Excellent Bet the word ""controlling" came up.

Quote:
Said we would have had a chance until me coming back last night.
You went home. great. She means by that is that she doesn't want you around to spoil her limitless and continuous communication with the OM

Quote:
She doesn't know this but I did find out she booked a flight to see the guy so I really didn't care that I was prob doing more harm than good in her eyes
.

She booked a flight.. Okay this sounds like she has made her mind up. When she did that she assumed she would be coming home afterwards. Make it clear that it won't be an option if she leaves.


Quote:
I told her I knew, knew his name everything and she still denies.
I've never known her to lie but everything out of her mouth these days is a lie, you would think they would just own up to it.
You know when she is lying. Her lips are moving. She will look you dead in the eye when she does this. Just keep repeating that you know, and there is no point in lying. Do this calmly.

If you have joint finances. Separate them NOW. She will burn through cash faster than you will believe.

The engagement is off. Get the ring back before she leaves to see her new lover.

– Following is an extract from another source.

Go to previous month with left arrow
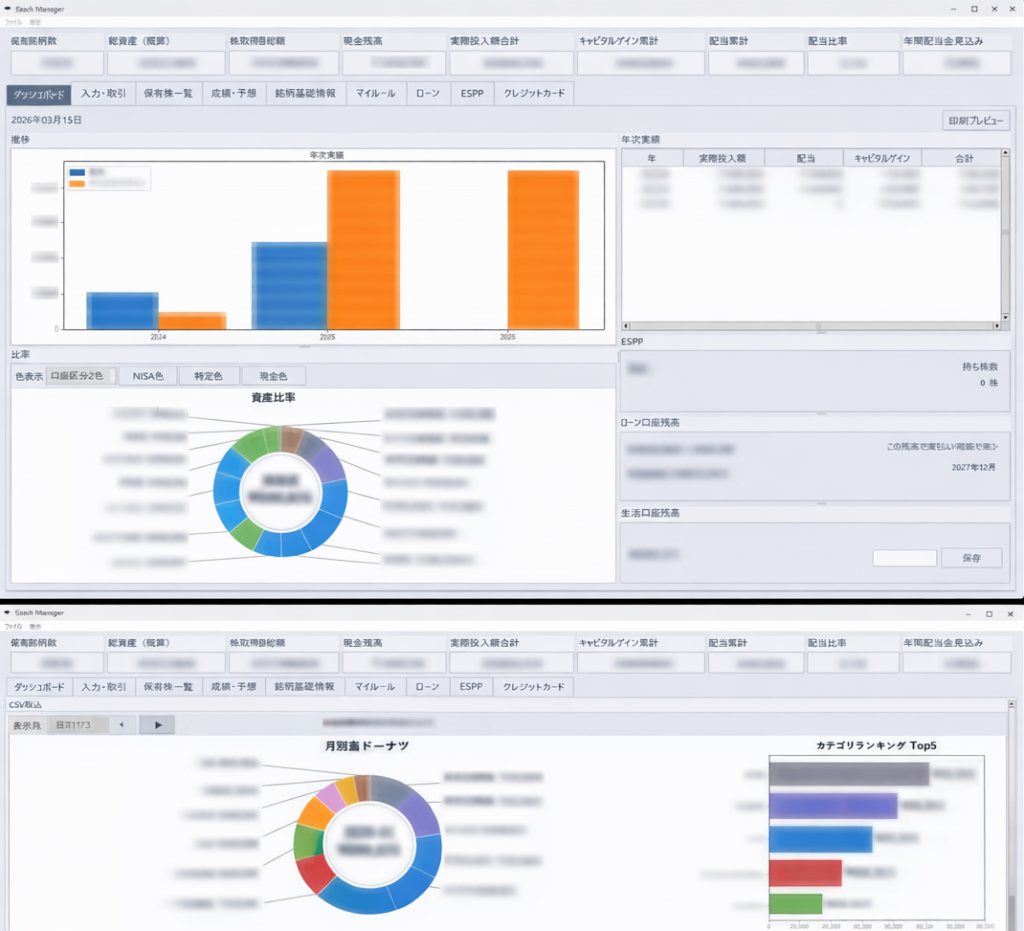 point(121,724)
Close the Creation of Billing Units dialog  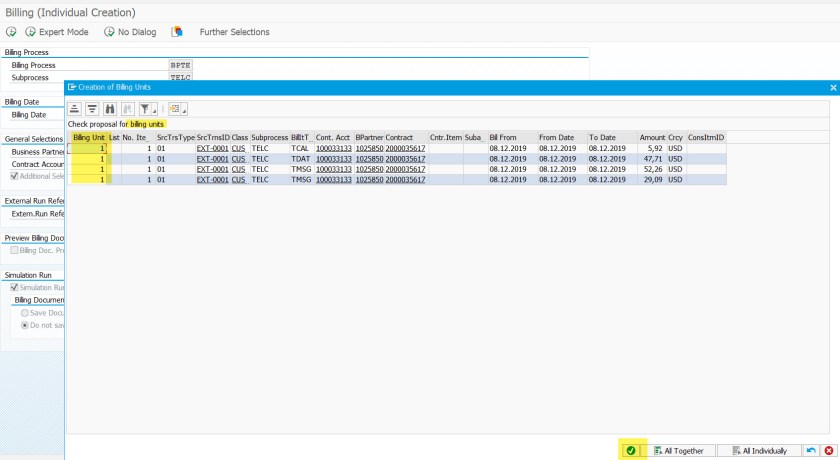click(x=833, y=88)
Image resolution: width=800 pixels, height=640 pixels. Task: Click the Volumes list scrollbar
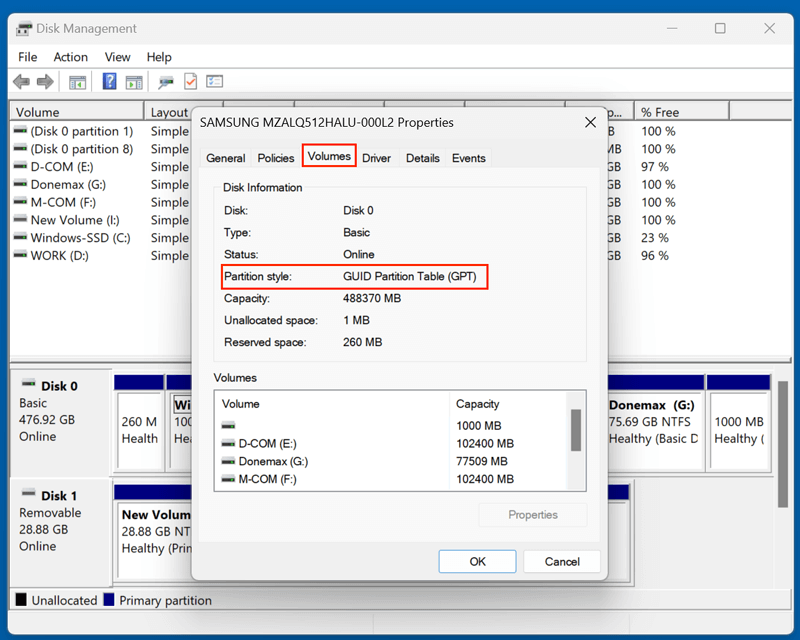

I am so sorry about this. Stay with us. It is going to be rough.


Quote:
I'm just going to cut her loose, get my stuff back. She can't afford her own cell phone so maybe he'll get her one. Think I might wait until close to the weekend of the trip before I turn it off though.
She will have to afford her own everything. That is the deal.
You can not be in a relationship with two people. She seems to think you can at the moment.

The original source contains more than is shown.